The dilapidated cloisters, littered with old casks, farm implements, and the like, preserve ample traces of their former architectural character, changed as they are since the days when the sandalled feet of the worthy cellarer resounded through the echoing arches as he paced to and fro, meditating upon coming vintages and future marryings of wines. Vine-leaves and bunches of grapes decorate some of the more ancient columns inside the church, and grotesque mediæval monsters, such as monkish architects habitually delighted in, entwine themselves around the capitals of others. The stalls of the choir are elaborately carved with cherubs’ heads, medallions and figures of saints, cupids supporting shields, and free and graceful arabesques of the epoch of the Renaissance. In the chancel, close by the altar-steps, are a couple of black-marble slabs, with Latin inscriptions of dubious orthography, the one to Johannes Royer, who died in 1527, and the other, which has been already cited in detail, setting forth the virtues and merits of Dom Petrus Perignon, the discoverer of the effervescing qualities of Champagne. In the central aisle a similar slab marks the resting-place of Dom Thedoricus Ruynart—obit 1709—an ancestor of the Reims Ruinarts; and little square stones interspersed among the tiles with which the side aisles of the church are paved record the deaths of other members of the Benedictine brotherhood during the seventeenth and eighteenth centuries. Several large pictures grace the walls of the church, the most interesting one representing St. Nivard, Bishop of Reims, and his friend, St. Berchier, designating to some mediæval architect the site which the contemplated Abbey of St. Peter is to occupy, as set forth in the legend already related.

FROM THE ABBEY CHURCH, HAUTVILLERS.

At a short distance from the abbey farm, Messrs. Moët & Chandon have erected a tower, whence a splendid view, extending over the vineyards of Cumières, Hautvillers, Dizy, and Ay, with those lying on the opposite bank of the river, is to be obtained. Gazing from here, it is easy to imagine the scene presented in the days when the Abbey of St. Peter still reared its stately walls, when Louis Chaumejan de Tourille wore the abbatial insignia, and Dom Perignon displayed with equal pride as the badge of his office the key of the abbey cellars. Over these slopes on a dewy autumn morning the latter’s eyes, ere sealed in blindness, must have often wandered, and an unctuous chuckle must have welled up from between his lips as he marked the grapes steadily advancing towards maturity. We can fancy him pausing from time to time

‘To breathe an ejaculatory prayer
And a benediction on the vines,’

although in those halcyon days there was neither oïdium nor phylloxera to be dreaded, and an extra taper or so to St. Vincent, the patron of vine-dressers, sufficed to secure the crop from ordinary accidents of flood and field.

### DATA BLOCK
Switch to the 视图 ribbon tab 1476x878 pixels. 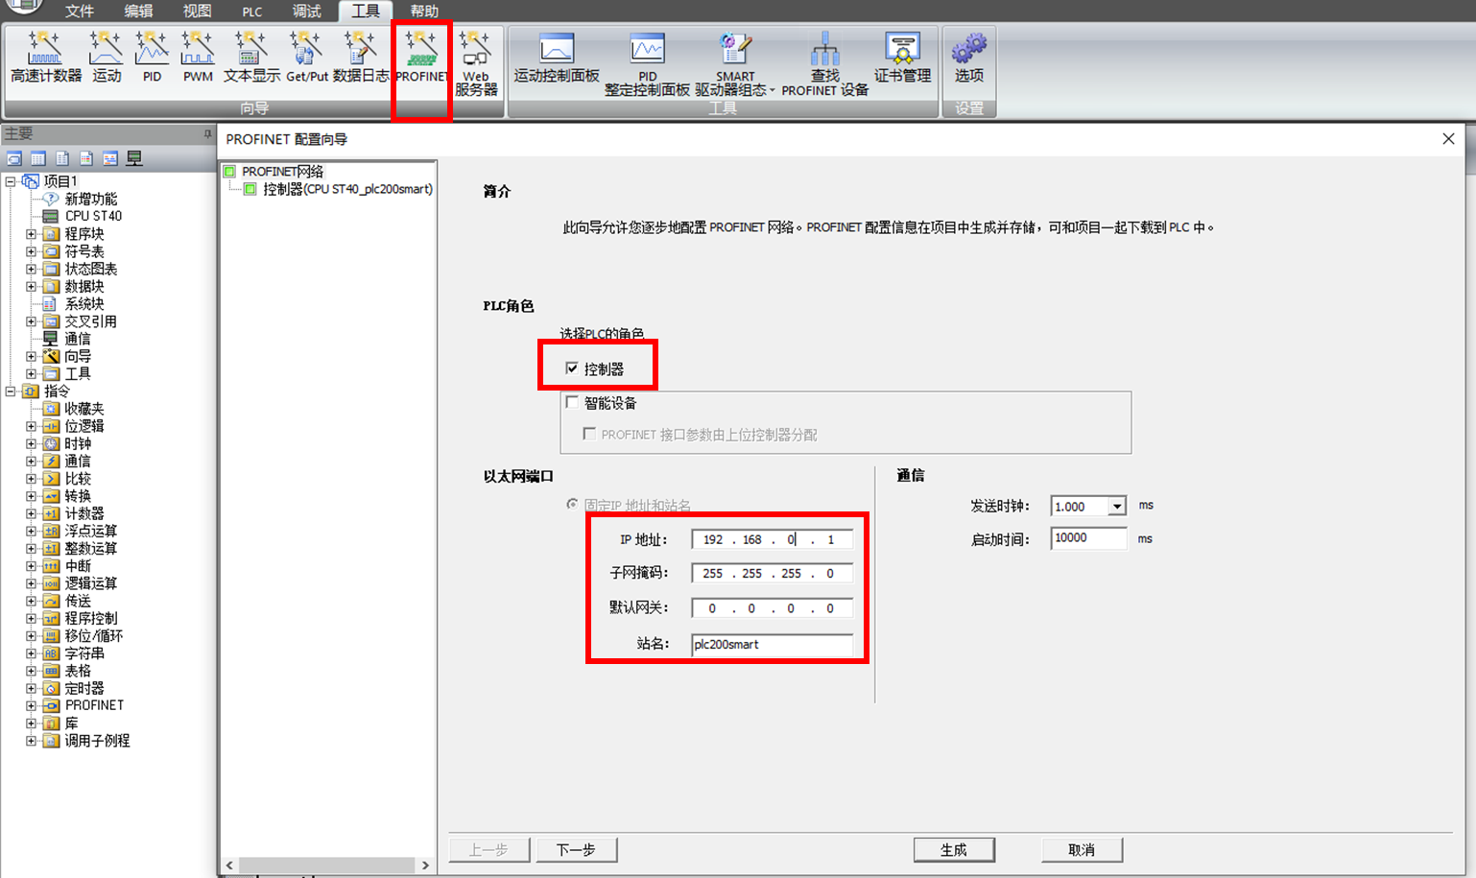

### ACTIVITY
Does the passage on the Hautvillers abbey church support each of these statements? For each one, answer yes or no and quote the words of the passage that decide it: (a) The slab to Johannes Royer lies in the central aisle. (b) Messrs. Moët & Chandon put up the tower near the abbey farm. (c) In Dom Perignon's time, phylloxera was a threat to the vines.

### RESPONSE
(a) No: "In the chancel, close by the altar-steps, are a couple of black-marble slabs"
(b) Yes: "Messrs. Moët & Chandon have erected a tower"
(c) No: "there was neither oïdium nor phylloxera to be dreaded"